— What you will do —
Give the records once more, exactly as they stand.
---- Data records
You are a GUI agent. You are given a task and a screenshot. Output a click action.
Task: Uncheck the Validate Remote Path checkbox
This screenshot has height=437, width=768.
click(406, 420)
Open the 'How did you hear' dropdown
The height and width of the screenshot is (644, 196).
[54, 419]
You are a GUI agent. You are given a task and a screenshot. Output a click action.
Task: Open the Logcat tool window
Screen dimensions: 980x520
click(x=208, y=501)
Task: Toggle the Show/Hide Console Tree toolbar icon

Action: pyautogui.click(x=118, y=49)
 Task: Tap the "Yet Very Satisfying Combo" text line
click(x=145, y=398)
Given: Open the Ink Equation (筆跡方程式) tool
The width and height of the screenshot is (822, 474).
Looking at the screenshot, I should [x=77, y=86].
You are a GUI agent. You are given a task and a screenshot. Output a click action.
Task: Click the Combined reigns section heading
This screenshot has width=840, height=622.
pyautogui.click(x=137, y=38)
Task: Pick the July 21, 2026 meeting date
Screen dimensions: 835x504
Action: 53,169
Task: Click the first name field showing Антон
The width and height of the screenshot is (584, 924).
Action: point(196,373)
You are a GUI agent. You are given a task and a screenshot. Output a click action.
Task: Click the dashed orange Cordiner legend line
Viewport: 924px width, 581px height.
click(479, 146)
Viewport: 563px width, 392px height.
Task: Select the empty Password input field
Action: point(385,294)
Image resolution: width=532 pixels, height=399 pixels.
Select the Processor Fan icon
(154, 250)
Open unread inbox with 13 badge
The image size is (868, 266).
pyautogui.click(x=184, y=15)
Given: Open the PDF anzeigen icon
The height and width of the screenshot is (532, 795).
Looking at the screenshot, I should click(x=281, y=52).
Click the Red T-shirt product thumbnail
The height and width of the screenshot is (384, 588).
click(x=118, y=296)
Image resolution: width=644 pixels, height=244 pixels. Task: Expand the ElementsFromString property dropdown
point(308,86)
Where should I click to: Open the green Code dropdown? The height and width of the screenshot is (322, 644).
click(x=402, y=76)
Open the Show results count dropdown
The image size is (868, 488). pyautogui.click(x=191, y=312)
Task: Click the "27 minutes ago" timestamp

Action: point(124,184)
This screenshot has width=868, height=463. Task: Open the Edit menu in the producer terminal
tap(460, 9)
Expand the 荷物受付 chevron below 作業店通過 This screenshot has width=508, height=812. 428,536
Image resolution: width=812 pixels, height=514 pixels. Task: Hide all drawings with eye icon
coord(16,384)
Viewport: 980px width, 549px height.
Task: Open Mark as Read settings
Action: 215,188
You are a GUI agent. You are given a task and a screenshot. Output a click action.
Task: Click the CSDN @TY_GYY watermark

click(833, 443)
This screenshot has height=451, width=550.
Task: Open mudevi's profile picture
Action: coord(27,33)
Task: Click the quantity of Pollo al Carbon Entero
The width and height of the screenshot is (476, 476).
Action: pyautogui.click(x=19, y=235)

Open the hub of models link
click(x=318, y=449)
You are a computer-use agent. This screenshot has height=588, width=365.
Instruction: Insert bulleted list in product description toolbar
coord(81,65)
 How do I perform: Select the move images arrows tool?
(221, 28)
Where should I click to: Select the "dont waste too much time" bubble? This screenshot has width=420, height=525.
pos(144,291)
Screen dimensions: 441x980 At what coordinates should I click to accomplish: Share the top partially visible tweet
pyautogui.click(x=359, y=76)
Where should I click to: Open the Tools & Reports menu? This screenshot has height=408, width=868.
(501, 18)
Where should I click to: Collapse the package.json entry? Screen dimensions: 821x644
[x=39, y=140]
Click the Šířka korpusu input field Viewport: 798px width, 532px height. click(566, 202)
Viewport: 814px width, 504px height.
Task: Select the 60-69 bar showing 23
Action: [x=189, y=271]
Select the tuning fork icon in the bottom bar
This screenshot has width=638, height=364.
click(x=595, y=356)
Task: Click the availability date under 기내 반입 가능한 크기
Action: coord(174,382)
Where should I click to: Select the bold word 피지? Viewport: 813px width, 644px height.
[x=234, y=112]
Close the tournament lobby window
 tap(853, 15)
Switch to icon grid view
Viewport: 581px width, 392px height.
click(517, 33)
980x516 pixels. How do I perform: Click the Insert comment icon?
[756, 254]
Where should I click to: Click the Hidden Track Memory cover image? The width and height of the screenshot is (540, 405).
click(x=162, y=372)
--------
— Solution to the problem —
You are a GUI agent. You are given a task and a screenshot. Output a click action.
Task: Uncheck the Validate Remote Path checkbox
This screenshot has height=437, width=768.
click(406, 420)
Open the 'How did you hear' dropdown
The height and width of the screenshot is (644, 196).
[54, 419]
You are a GUI agent. You are given a task and a screenshot. Output a click action.
Task: Open the Logcat tool window
Screen dimensions: 980x520
click(x=208, y=501)
Task: Toggle the Show/Hide Console Tree toolbar icon

Action: pyautogui.click(x=118, y=49)
 Task: Tap the "Yet Very Satisfying Combo" text line
click(x=145, y=398)
Given: Open the Ink Equation (筆跡方程式) tool
The width and height of the screenshot is (822, 474).
Looking at the screenshot, I should [x=77, y=86].
You are a GUI agent. You are given a task and a screenshot. Output a click action.
Task: Click the Combined reigns section heading
This screenshot has width=840, height=622.
pyautogui.click(x=137, y=38)
Task: Pick the July 21, 2026 meeting date
Screen dimensions: 835x504
Action: 53,169
Task: Click the first name field showing Антон
The width and height of the screenshot is (584, 924).
Action: point(196,373)
You are a GUI agent. You are given a task and a screenshot. Output a click action.
Task: Click the dashed orange Cordiner legend line
Viewport: 924px width, 581px height.
click(479, 146)
Viewport: 563px width, 392px height.
Task: Select the empty Password input field
Action: point(385,294)
Image resolution: width=532 pixels, height=399 pixels.
Select the Processor Fan icon
(154, 250)
Open unread inbox with 13 badge
The image size is (868, 266).
pyautogui.click(x=184, y=15)
Given: Open the PDF anzeigen icon
The height and width of the screenshot is (532, 795).
Looking at the screenshot, I should click(x=281, y=52).
Click the Red T-shirt product thumbnail
The height and width of the screenshot is (384, 588).
click(x=118, y=296)
Image resolution: width=644 pixels, height=244 pixels. Task: Expand the ElementsFromString property dropdown
point(308,86)
Where should I click to: Open the green Code dropdown? The height and width of the screenshot is (322, 644).
click(x=402, y=76)
Open the Show results count dropdown
The image size is (868, 488). pyautogui.click(x=191, y=312)
Task: Click the "27 minutes ago" timestamp

Action: point(124,184)
This screenshot has width=868, height=463. Task: Open the Edit menu in the producer terminal
tap(460, 9)
Expand the 荷物受付 chevron below 作業店通過 This screenshot has width=508, height=812. 428,536
Image resolution: width=812 pixels, height=514 pixels. Task: Hide all drawings with eye icon
coord(16,384)
Viewport: 980px width, 549px height.
Task: Open Mark as Read settings
Action: 215,188
You are a GUI agent. You are given a task and a screenshot. Output a click action.
Task: Click the CSDN @TY_GYY watermark

click(833, 443)
This screenshot has height=451, width=550.
Task: Open mudevi's profile picture
Action: coord(27,33)
Task: Click the quantity of Pollo al Carbon Entero
The width and height of the screenshot is (476, 476).
Action: pyautogui.click(x=19, y=235)

Open the hub of models link
click(x=318, y=449)
You are a computer-use agent. This screenshot has height=588, width=365.
Instruction: Insert bulleted list in product description toolbar
coord(81,65)
 How do I perform: Select the move images arrows tool?
(221, 28)
Where should I click to: Select the "dont waste too much time" bubble? This screenshot has width=420, height=525.
pos(144,291)
Screen dimensions: 441x980 At what coordinates should I click to accomplish: Share the top partially visible tweet
pyautogui.click(x=359, y=76)
Where should I click to: Open the Tools & Reports menu? This screenshot has height=408, width=868.
(501, 18)
Where should I click to: Collapse the package.json entry? Screen dimensions: 821x644
[x=39, y=140]
Click the Šířka korpusu input field Viewport: 798px width, 532px height. click(566, 202)
Viewport: 814px width, 504px height.
Task: Select the 60-69 bar showing 23
Action: [x=189, y=271]
Select the tuning fork icon in the bottom bar
This screenshot has width=638, height=364.
click(x=595, y=356)
Task: Click the availability date under 기내 반입 가능한 크기
Action: coord(174,382)
Where should I click to: Select the bold word 피지? Viewport: 813px width, 644px height.
[x=234, y=112]
Close the tournament lobby window
 tap(853, 15)
Switch to icon grid view
Viewport: 581px width, 392px height.
click(517, 33)
980x516 pixels. How do I perform: Click the Insert comment icon?
[756, 254]
Where should I click to: Click the Hidden Track Memory cover image? The width and height of the screenshot is (540, 405).
click(x=162, y=372)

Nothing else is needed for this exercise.